Emma Watson is one of the most famous women in the world. As the actress behind Hermione Granger in the "Harry Potter" movies and the forthcoming Belle in "Beauty and the Beast," she has a massive fanbase.
When Watson meets fans on the street or at events, though, she turns down requests for selfies and photos.
"If someone takes a photograph of me and posts it, within two seconds they’ve created a marker of exactly where I am within 10 meters," Watson told Vanity Fair. "They can see what I’m wearing and who I’m with.
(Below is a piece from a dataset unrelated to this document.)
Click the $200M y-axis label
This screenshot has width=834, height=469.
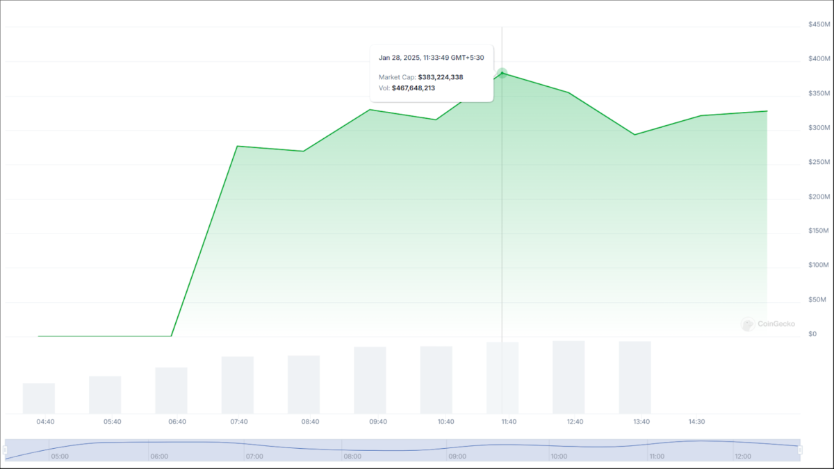[x=817, y=197]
I just can’t give that tracking data."
For some people, there are exceptions: "Children I don’t say no to, for example," Watson said, because she'd "make someone’s freakin’ week."
She also sometimes takes photos on the red carpet. Her fans know she's there, anyway. At the premiere of "Beauty and the Beast" in Shanghai on February 27, she took selfies with members of the red carpet crowd.
Sometimes, Watson will offer to chat about "Harry Potter" with her fans, but they aren't even interested.
"I’ll say, 'I will sit here and answer every single Harry Potter fandom question you have but I just can’t do a picture,'" Watson said.
While other celebrities might be happy to pose for photos with their fans, Watson says hers can be extreme. "Harry Potter" was a coming-of-age phenomenon for millions of people, and those people can be obsessive. Since the film adaptation of "Harry Potter and the Sorcerer's Stone" premiered in 2001, she's had to fend off stalkers, according to Vanity Fair.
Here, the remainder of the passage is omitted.